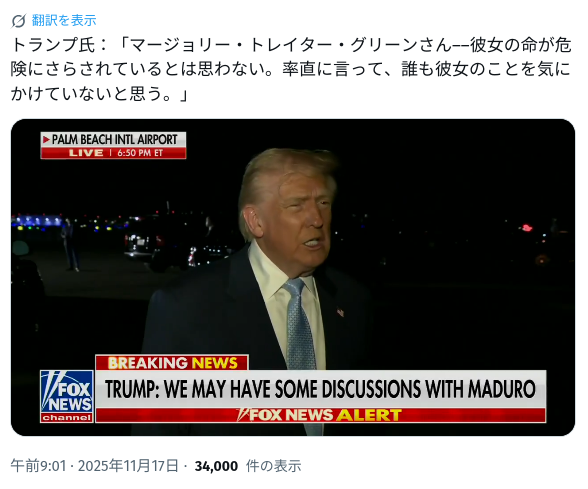The height and width of the screenshot is (489, 588).
Task: Click the BREAKING NEWS banner
Action: coord(172,363)
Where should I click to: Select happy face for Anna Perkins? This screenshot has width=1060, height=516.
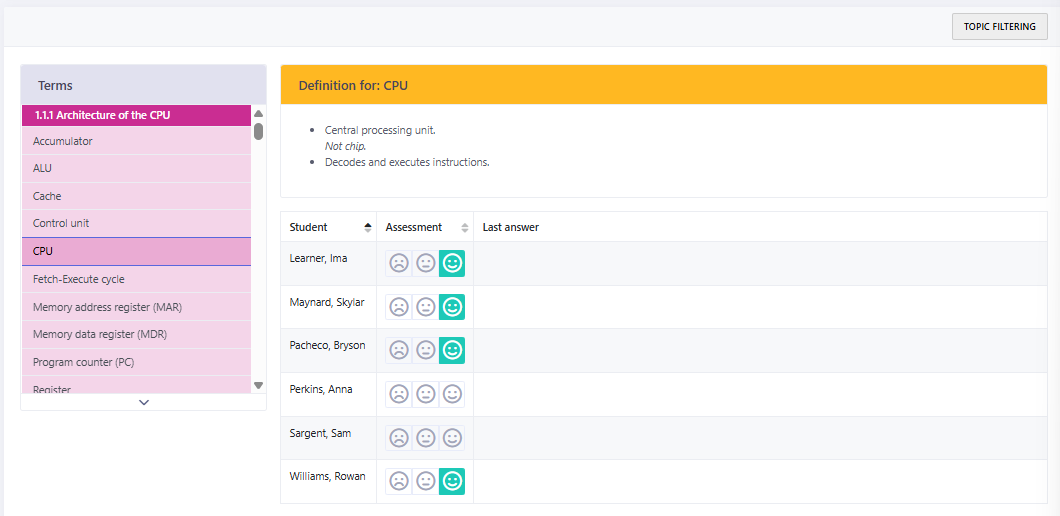[x=452, y=395]
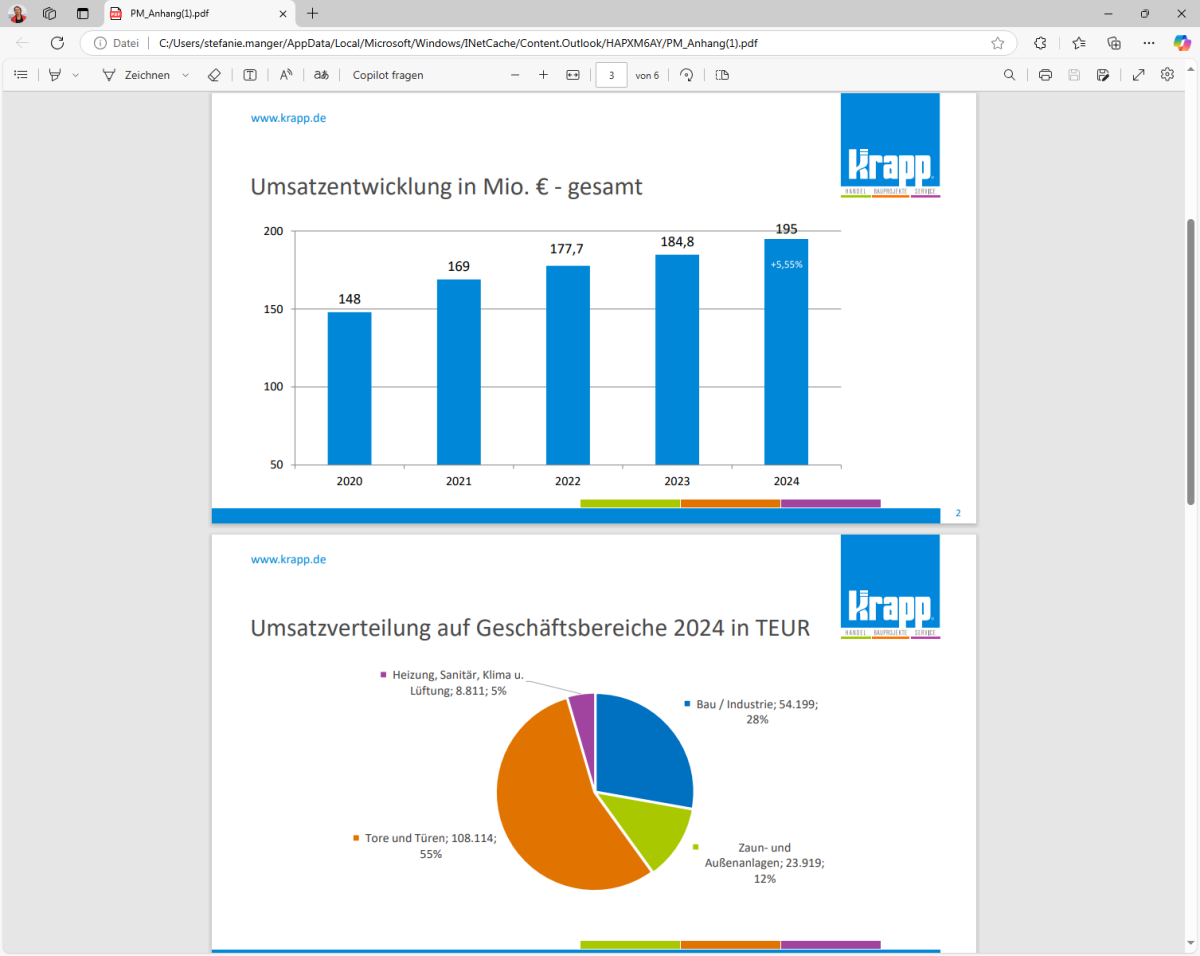The image size is (1200, 956).
Task: Open browser settings and more menu
Action: [1149, 43]
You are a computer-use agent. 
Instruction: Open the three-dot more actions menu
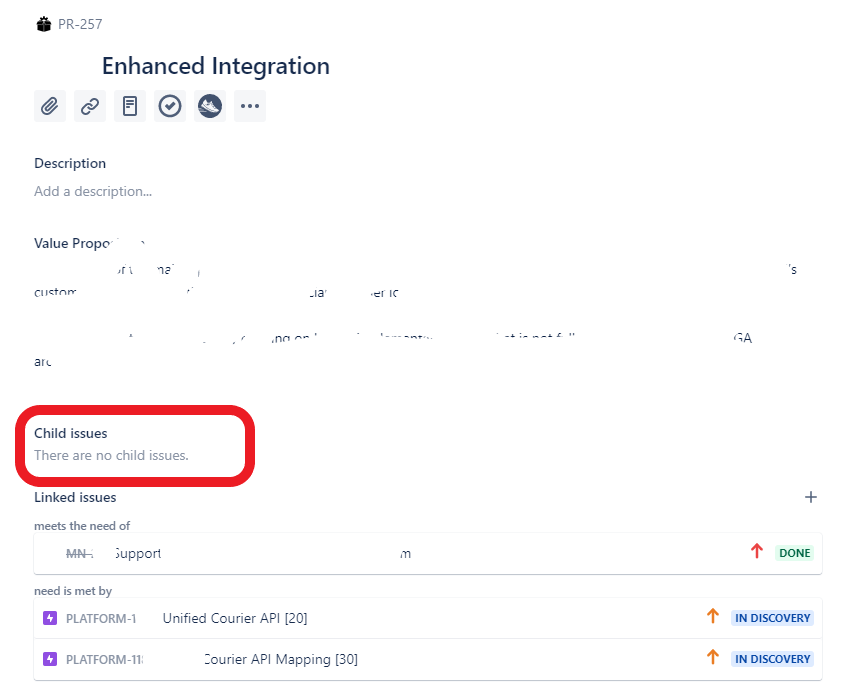tap(250, 106)
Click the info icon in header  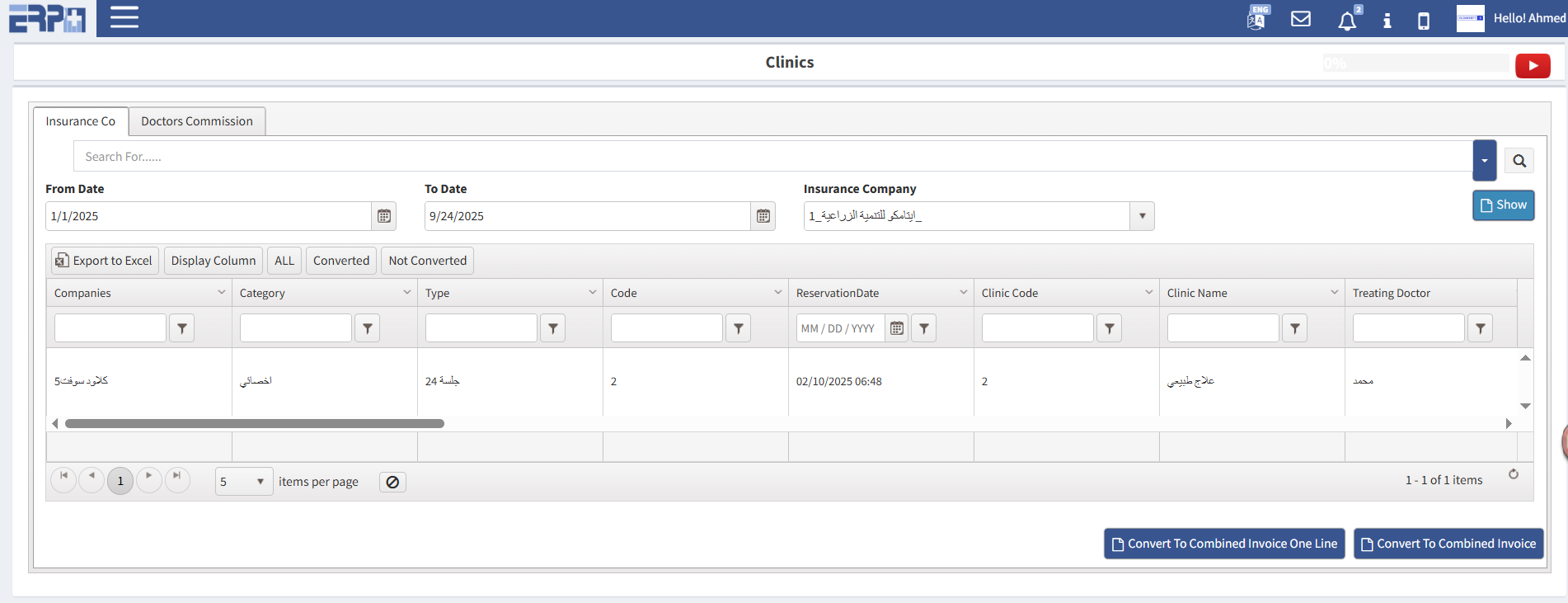point(1387,21)
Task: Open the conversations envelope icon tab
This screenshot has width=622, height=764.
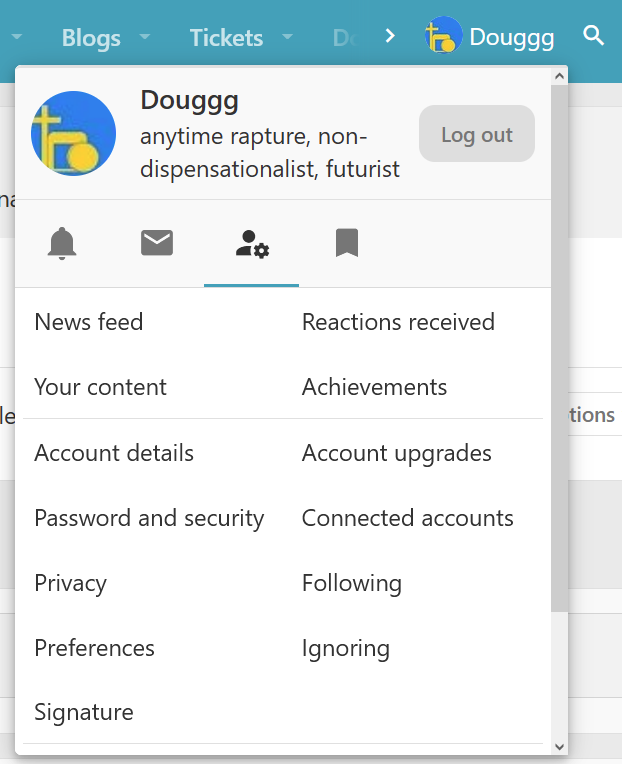Action: (157, 243)
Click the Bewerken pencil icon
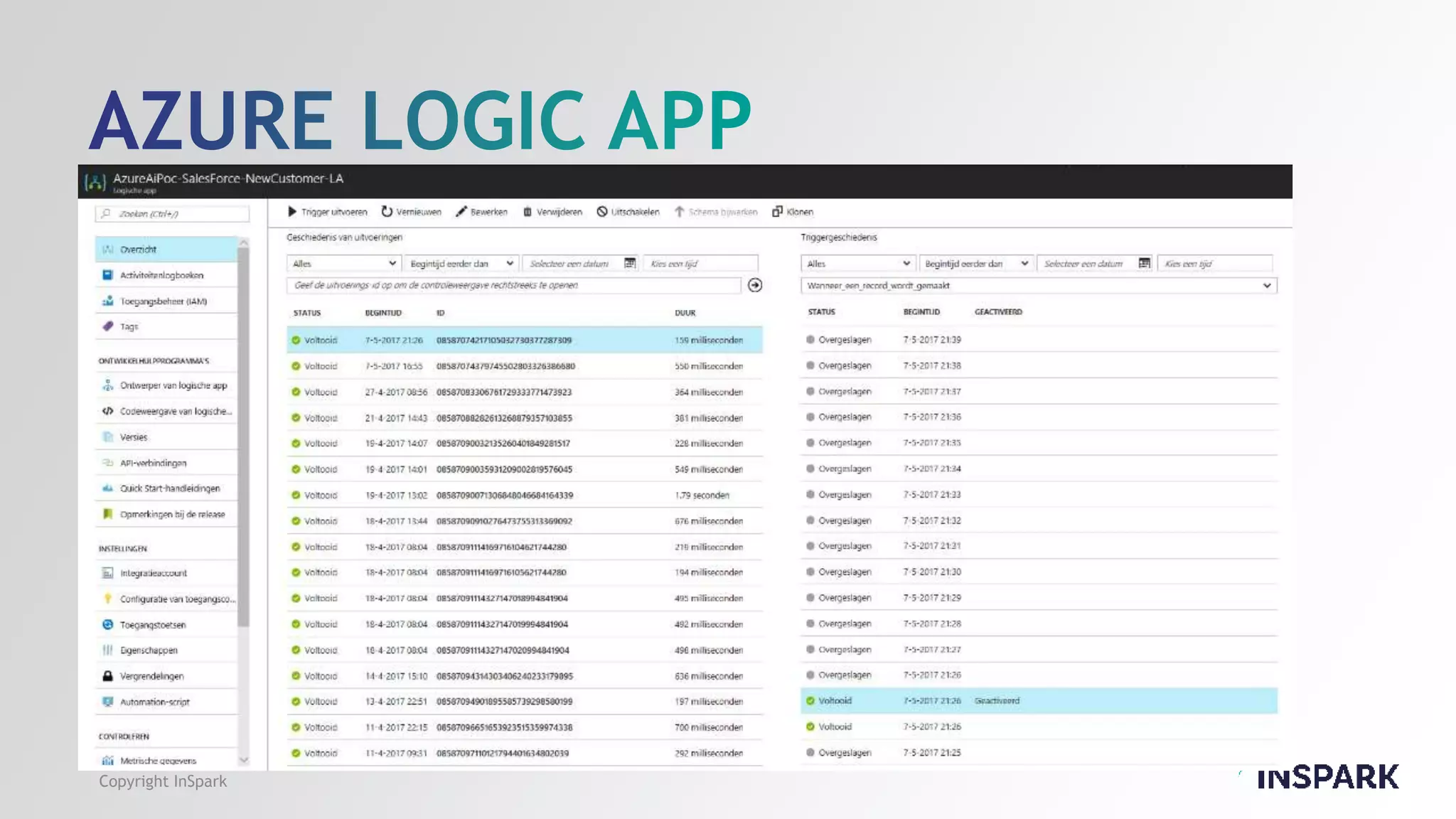This screenshot has height=819, width=1456. click(x=461, y=212)
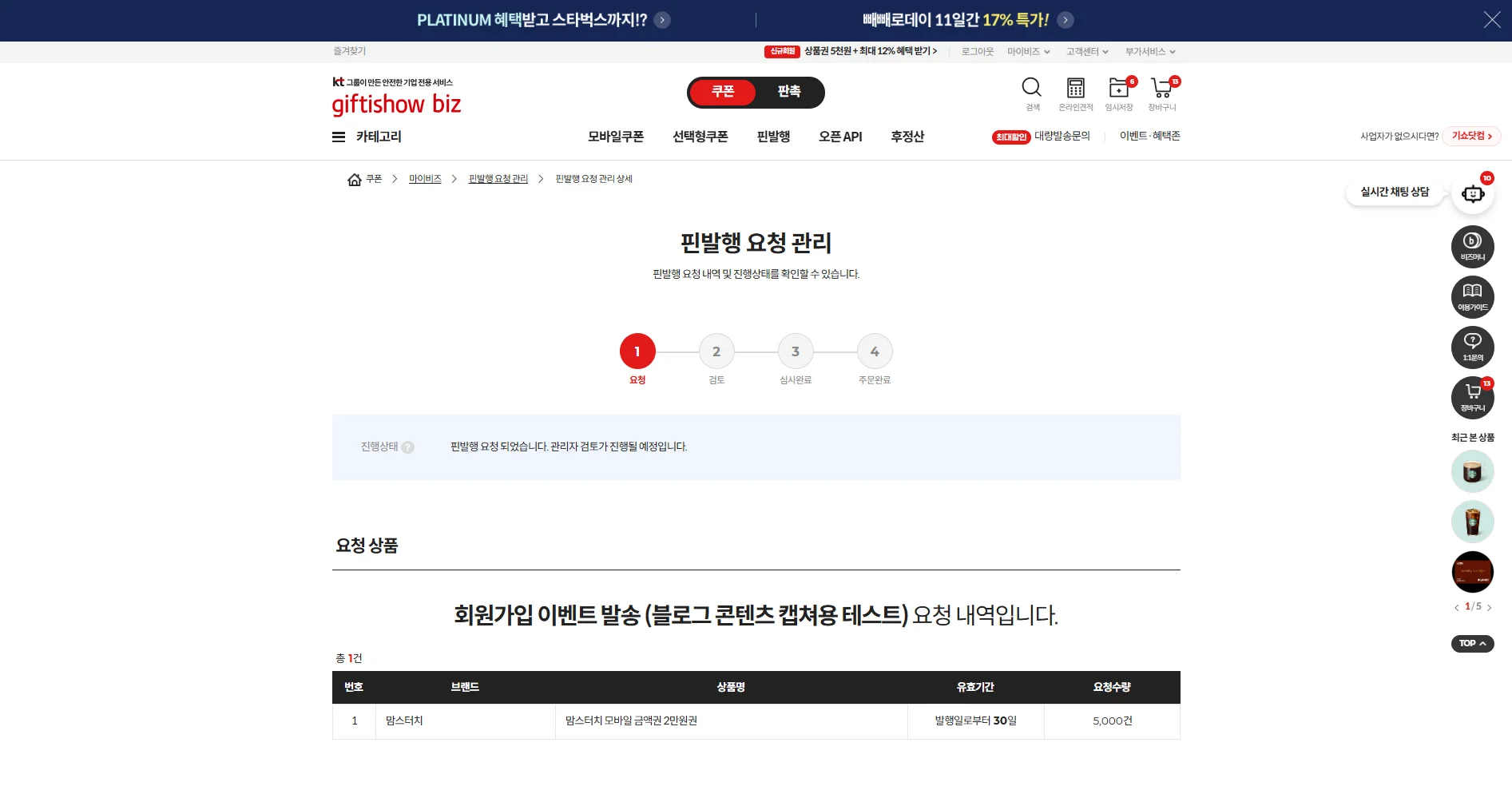Open the real-time chat robot icon

tap(1472, 194)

▶ WHAT IS BEING ASKED:
Reproduce the lines above word for word, beginning with the line that contains "Task: Open the" and continuing down to the final line. Include the starting line, and leave the pictures out of your answer.

▶ TASK RESPONSE:
Task: Open the conversations envelope icon tab
This screenshot has width=622, height=764.
Action: (157, 243)
Click the Bewerken pencil icon
This screenshot has height=819, width=1456. click(x=461, y=212)
Open the real-time chat robot icon

tap(1472, 194)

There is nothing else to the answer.